WORK TO COMPLETE ->
Give the number of lines in the data that contain the word "legend"; no other text is needed.

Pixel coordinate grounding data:

++++++++++

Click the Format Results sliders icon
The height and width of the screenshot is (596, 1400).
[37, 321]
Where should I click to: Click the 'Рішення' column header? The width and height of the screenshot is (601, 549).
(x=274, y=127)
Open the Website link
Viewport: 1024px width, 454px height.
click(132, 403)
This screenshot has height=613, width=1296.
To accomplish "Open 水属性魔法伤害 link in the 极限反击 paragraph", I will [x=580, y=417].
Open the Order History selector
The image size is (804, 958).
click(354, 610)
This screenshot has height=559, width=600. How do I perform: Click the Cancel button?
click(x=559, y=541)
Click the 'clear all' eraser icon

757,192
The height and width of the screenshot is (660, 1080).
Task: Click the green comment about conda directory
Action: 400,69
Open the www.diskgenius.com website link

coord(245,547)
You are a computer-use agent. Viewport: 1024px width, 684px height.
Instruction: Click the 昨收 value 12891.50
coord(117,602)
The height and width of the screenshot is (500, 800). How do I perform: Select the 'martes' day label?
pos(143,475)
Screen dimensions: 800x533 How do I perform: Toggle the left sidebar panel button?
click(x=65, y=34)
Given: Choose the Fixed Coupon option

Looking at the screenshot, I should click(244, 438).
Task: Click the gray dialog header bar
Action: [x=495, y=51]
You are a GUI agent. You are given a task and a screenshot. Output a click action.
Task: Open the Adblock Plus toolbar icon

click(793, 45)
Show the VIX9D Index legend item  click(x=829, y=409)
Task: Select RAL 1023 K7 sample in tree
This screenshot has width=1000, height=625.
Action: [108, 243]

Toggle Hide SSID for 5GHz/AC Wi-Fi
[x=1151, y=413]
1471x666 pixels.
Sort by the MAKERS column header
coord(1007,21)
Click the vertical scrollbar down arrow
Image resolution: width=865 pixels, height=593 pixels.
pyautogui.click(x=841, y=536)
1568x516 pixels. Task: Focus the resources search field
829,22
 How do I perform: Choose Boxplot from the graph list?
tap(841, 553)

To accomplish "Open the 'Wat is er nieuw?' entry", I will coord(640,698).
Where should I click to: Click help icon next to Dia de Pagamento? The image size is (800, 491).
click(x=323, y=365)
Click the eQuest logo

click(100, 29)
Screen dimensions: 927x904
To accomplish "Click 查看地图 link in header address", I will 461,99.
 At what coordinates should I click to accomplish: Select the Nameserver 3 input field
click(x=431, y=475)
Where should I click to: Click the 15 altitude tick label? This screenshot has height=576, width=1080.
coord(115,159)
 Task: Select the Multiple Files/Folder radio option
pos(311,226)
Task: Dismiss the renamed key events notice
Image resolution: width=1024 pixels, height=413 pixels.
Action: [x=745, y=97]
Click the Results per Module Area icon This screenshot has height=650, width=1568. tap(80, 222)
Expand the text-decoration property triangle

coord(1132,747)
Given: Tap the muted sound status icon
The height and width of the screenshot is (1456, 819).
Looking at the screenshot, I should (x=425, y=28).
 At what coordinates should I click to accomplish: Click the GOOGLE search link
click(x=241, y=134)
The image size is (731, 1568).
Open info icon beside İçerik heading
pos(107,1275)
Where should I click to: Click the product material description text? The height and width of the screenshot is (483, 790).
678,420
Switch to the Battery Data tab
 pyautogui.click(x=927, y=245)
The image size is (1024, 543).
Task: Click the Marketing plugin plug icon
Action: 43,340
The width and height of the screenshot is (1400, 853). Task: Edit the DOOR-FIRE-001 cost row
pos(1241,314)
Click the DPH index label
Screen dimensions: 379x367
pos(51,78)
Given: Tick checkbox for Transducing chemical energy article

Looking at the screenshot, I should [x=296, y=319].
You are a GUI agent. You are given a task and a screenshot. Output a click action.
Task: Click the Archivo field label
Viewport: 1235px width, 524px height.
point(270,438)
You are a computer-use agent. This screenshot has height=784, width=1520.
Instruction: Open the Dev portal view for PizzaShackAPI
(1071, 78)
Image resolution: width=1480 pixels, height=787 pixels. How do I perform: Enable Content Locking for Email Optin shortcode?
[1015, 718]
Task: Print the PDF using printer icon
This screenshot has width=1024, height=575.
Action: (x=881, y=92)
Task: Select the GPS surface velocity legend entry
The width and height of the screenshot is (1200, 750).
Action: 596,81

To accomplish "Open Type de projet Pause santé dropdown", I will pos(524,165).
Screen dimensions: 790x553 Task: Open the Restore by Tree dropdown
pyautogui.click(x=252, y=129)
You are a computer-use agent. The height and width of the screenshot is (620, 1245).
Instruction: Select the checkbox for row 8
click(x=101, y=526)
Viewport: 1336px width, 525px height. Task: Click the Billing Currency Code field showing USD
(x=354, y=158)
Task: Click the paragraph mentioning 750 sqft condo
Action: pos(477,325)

++++++++++

ANSWER BELOW ->
2